Fraud Detection: Finding the Needle in a Haystack with Knowledge Graphs

Machine Learning Engineer, Deep Learning Café

April 19, 2022

7 min read

Editor’s note: This presentation was given by Tawanda Ewing at Connections: Graphs for Cloud Developers 2021.

As a Machine Learning Engineer for a startup called Deep Learning Café, I am in charge of getting most of our artificial intelligence and machine learning systems up and running in a cloud environment, often by using Google Cloud Platform. With my interests in technology, science, and Africa, I see opportunities for Neo4j and AI to solve complex problems that we face on the African continent. So, with that, I’ll share the fraud problem my company faced and how Neo4j was the solution.

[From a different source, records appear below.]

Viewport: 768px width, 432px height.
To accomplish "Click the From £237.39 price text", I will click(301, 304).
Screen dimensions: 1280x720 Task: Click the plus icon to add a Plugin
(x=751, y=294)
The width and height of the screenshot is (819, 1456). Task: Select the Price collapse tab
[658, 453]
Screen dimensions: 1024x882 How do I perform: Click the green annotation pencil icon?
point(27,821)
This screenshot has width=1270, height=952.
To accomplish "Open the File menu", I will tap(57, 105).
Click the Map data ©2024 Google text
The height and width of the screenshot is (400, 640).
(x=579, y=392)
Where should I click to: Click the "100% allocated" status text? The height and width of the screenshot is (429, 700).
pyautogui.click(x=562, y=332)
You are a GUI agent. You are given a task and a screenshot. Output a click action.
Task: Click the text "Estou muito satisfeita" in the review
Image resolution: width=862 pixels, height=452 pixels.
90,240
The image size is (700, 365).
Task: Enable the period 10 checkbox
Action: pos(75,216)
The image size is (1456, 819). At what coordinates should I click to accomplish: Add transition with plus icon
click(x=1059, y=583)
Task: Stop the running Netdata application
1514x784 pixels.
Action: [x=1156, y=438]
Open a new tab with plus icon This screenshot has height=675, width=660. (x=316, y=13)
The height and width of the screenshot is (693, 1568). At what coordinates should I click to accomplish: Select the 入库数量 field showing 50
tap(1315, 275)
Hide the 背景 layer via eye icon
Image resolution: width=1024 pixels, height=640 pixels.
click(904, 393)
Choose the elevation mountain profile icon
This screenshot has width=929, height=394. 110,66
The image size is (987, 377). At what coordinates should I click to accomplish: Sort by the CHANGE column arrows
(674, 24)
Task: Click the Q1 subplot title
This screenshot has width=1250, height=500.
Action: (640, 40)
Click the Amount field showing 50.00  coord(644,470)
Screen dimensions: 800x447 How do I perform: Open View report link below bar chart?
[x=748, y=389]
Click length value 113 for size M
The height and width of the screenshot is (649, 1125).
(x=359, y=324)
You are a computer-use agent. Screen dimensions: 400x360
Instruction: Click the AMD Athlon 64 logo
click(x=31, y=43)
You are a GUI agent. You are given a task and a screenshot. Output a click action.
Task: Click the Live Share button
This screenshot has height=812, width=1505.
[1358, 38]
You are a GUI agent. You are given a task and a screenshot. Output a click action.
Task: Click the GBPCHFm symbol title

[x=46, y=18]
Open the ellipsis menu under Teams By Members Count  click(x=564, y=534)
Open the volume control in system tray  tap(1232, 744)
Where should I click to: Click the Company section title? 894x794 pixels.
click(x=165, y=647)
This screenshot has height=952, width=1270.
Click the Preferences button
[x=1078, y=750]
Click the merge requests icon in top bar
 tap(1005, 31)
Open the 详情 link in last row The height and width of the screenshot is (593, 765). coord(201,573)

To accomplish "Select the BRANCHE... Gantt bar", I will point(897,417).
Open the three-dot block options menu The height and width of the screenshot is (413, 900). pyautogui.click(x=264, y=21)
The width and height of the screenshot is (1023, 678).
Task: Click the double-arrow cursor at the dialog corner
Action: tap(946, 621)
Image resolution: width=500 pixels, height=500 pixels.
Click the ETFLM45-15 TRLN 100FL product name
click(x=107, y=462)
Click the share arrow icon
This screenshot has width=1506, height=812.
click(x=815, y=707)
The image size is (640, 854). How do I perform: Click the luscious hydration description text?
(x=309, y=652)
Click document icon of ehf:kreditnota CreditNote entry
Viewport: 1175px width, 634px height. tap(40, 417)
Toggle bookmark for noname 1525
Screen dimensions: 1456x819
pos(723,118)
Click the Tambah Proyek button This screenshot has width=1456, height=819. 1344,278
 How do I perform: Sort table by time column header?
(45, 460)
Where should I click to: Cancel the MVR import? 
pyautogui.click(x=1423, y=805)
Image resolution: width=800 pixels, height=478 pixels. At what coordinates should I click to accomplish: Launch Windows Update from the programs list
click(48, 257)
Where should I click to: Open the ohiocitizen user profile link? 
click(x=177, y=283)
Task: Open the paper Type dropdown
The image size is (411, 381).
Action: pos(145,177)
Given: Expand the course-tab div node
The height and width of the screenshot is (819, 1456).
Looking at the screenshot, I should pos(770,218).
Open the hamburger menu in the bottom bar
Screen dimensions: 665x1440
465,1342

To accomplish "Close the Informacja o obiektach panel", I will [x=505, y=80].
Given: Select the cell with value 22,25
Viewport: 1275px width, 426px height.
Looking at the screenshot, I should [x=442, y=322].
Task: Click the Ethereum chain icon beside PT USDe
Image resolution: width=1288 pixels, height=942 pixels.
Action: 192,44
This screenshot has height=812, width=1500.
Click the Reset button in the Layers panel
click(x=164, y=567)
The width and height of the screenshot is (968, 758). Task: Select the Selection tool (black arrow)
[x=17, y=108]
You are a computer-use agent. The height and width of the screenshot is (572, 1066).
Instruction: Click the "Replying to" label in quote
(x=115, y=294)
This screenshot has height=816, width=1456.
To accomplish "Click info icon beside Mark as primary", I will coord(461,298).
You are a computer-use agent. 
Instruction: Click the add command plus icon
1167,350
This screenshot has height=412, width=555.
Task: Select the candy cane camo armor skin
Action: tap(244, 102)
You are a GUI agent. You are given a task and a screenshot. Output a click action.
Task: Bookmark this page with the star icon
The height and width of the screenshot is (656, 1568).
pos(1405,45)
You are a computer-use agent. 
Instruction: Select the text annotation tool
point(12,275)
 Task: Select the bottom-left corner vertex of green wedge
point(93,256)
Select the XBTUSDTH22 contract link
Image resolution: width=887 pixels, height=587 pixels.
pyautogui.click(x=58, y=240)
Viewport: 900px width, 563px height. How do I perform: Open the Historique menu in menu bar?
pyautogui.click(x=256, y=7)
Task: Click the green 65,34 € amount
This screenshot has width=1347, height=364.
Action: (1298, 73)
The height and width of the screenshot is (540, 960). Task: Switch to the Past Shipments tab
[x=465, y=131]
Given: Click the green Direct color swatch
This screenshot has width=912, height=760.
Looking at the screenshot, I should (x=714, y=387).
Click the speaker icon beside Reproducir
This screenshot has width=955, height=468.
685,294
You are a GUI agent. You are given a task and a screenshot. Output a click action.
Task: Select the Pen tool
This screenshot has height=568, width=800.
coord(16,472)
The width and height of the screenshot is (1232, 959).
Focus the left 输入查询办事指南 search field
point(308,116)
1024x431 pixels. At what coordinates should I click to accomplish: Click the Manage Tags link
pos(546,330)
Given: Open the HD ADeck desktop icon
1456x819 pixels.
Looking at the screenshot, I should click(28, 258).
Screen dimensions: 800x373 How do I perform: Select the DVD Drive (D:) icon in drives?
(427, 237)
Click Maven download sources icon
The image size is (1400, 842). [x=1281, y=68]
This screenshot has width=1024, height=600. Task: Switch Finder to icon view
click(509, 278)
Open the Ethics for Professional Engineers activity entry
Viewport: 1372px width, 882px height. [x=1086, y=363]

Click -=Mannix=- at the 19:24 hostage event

The Problem: Counterfeit Goods and Repeat Offenders

“Thousands of counterfeit goods are imported into South Africa everyday.”
– South African Revenue Services

If you walk the streets of South Africa, particularly where I live in Johannesburg, it is actually difficult to not come across counterfeit goods. That is how much of a problem it is.

Our client, an intellectual property lawyer for an international law firm, had a database of documents that contained information on people or companies that are importing goods, and within those goods, there were counterfeit items. The client needed a way to quickly and reliably identify repeat offenders bringing in the exact same brands through various ports. It became very difficult to keep track of these repeat offenders over a period of two, three, and even more years. It is necessary to quickly identify a repeat offender from two years ago when new information comes in today.

The Data Available

The problem was that the client needed to identify key pieces of information from about a hundred plus documents coming in per day from within their practice or from port officials and police reports. These documents included the names of importers, the street addresses for these importers, their phone numbers, their email addresses, and most importantly, the brands that they were bringing into the country, because you are only considered a repeat offender if you bring in the exact same brand twice.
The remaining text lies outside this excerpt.